Con todo, y mientras no se sepa más acerca de lo que realmente hacen los psicoterapeutas, la investigación
moderna en resultados de tratamientos en psiquiatría y psicoterapia exige plantearse el problema de la
indicación diferencial. Este paciente en particular, ¿se beneficiaría más con una combinación de medicación
antidepresiva y psicoterapia? Si este es el caso, ¿cuál es el tipo de psicoterapia que está indicada?
En el contexto de un psicoterapeuta que reconoce la importancia del trabajo en equipo y que no trabaja
aislado o lo hace en el seno de un servicio público de atención, ésta es una pregunta altamente pertinente. Al
respecto, hacemos nuestra la posición de Hohage (2000). Este psicoanalista alemán plantea que hay que
considerar tres niveles antes de decidir cuál es la orientación psicoterapéutica más indicada en un caso
particular:
En el nivel de los síntomas (Eje I), existe consenso en que los desórdenes poco sintomáticos y
bien delimitados tienen buenos resultados con terapias cognitivo conductuales. Sin embargo, hay
que hacer notar que cuando la aparición del cuadro depresivo es precedida por una situación
manifiestamente conflictiva que haga suponer desencadenantes inconscientes, puede estar mejor
indicada una psicoterapia dinámica focal.
En el nivel de la personalidad (Eje II), es claro que mientras más comorbilidad haya, más indicada
estará la terapia dinámica, en este caso una psicoterapia exploratoria más prolongada.
Particularmente, esta es la indicación de muchos casos con diagnóstico de distimia.
En el nivel de la motivación para el tratamiento, la TCC está indicada en pacientes que sufren
poco por sus síntomas o buscan una mejoría rápida de los mismos. Desde luego, deben estar
bien dispuestos a trabajar con su terapeuta.
Hohage (2000 p.114) resume las diferencias entre ambos procedimientos terapéuticos afirmando que “la
fortaleza de los procedimientos psicoanalíticos reside en su capacidad de integrar situaciones simples dentro
de contextos más grandes y complejos. Cuando los pacientes quieren saber más de sí mismos, los
procedimientos analíticos son el camino correcto. La fortaleza de los procedimientos [cognitivo] conductuales
reside en la capacidad de reducir situaciones complejas a mecanismos psicológicos simples. Cuando esta
reducción sea adecuada o necesaria, entonces la ventaja la tiene la terapia conductista.” Para Hohage, el
problema de la indicación diferencial también tiene que ver con el grado de rigidez con que un psicoterapeuta
particular adhiere a su modelo.
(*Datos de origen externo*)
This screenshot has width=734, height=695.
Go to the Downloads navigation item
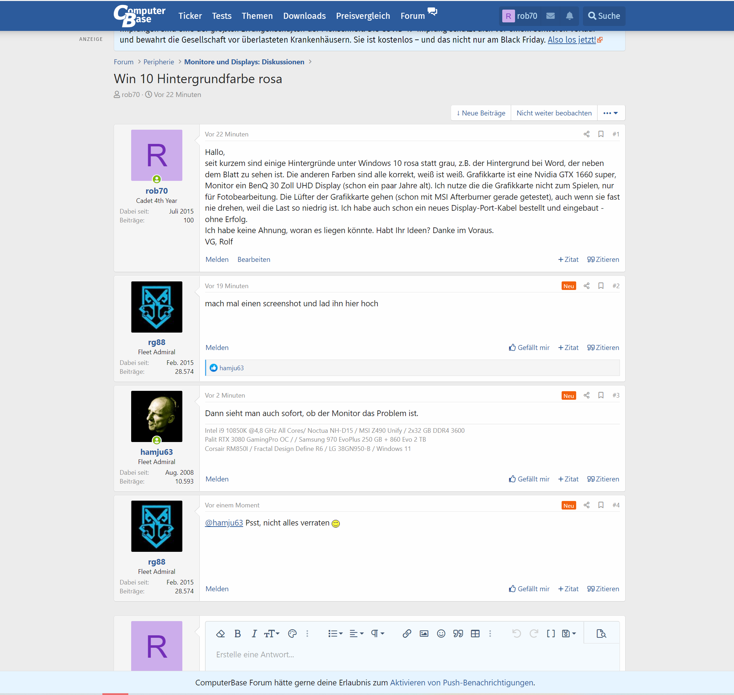coord(304,16)
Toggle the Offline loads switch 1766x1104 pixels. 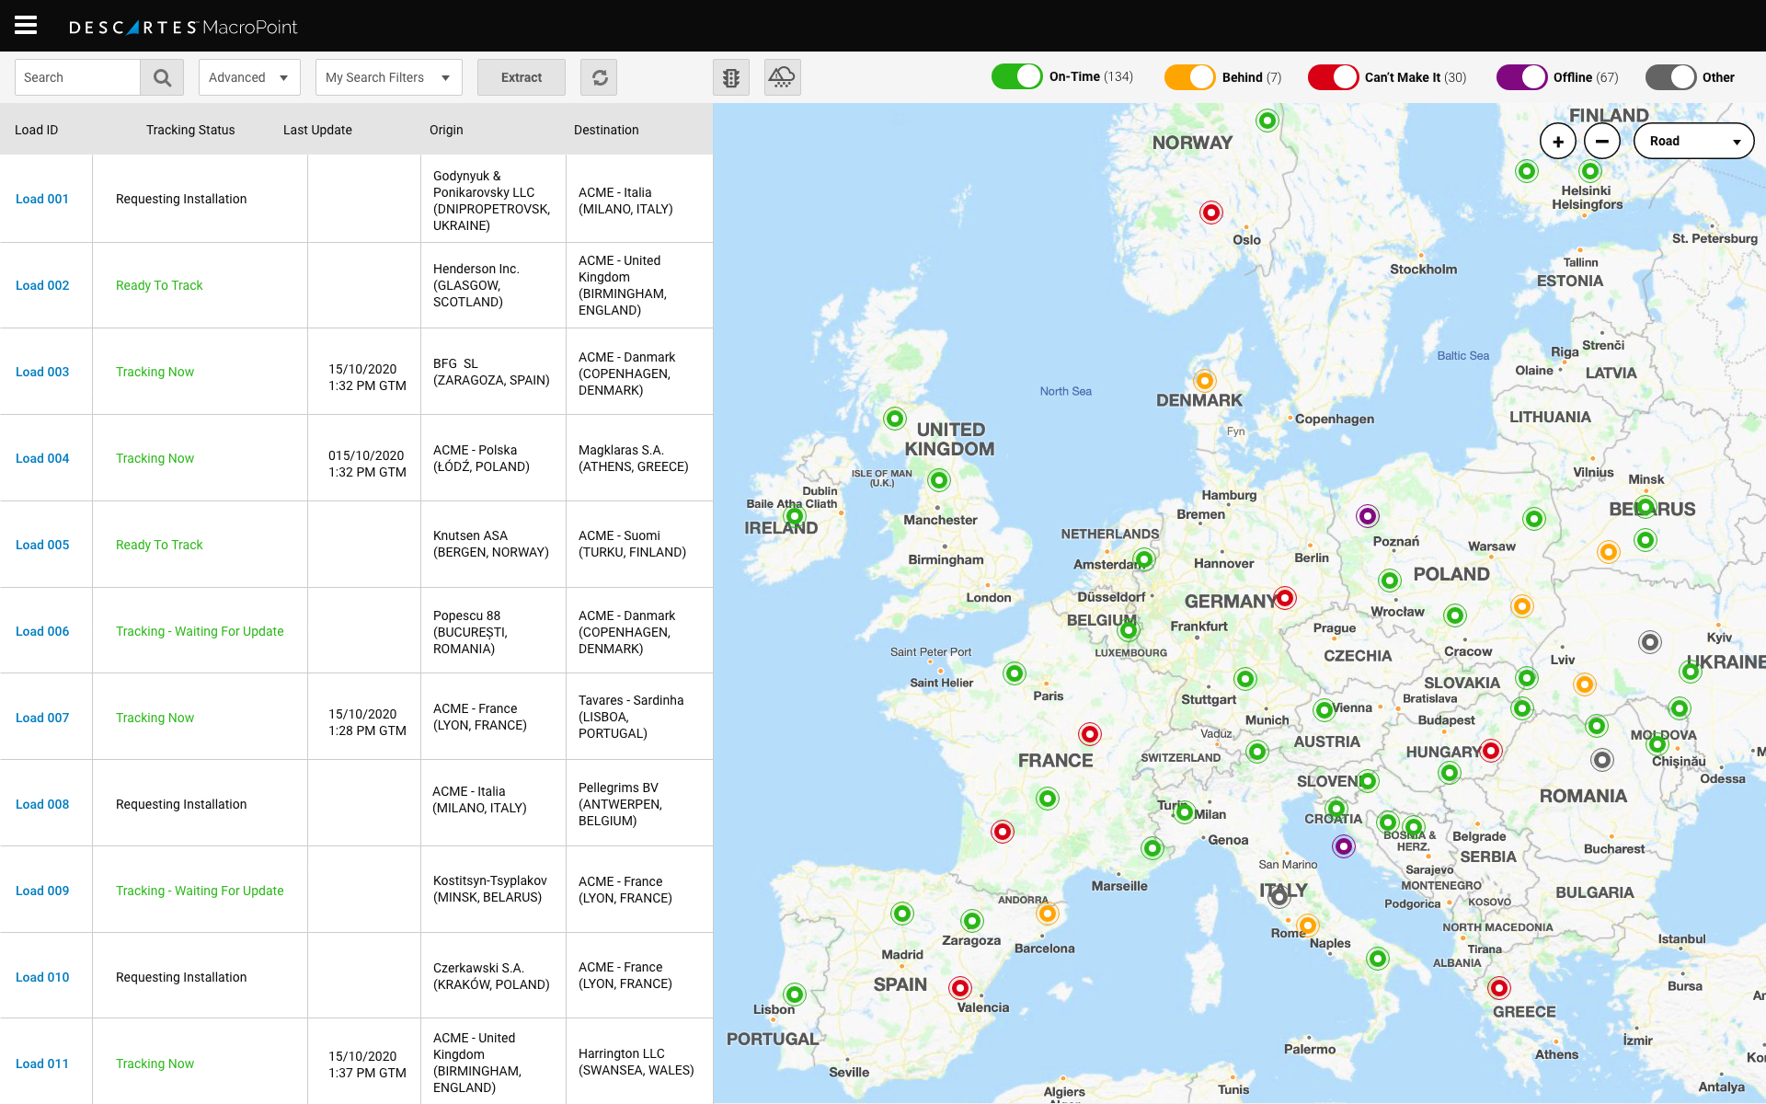pos(1521,77)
Sin necesariamente caer en un eclecticismo ateórico, es evidente que
mientras más flexible sea el psicoterapeuta, menos drástica será la diferencia entre las orientaciones.
Finalmente, cuando un paciente, en razón de su personalidad, sintomatología o estilo personal, requiere de
una conducción activa, aliviadora y que controle la regresión, el psicoterapeuta psicoanalítico deberá
preguntarse por la conveniencia de referir a su paciente a un colega cognitivo conductual.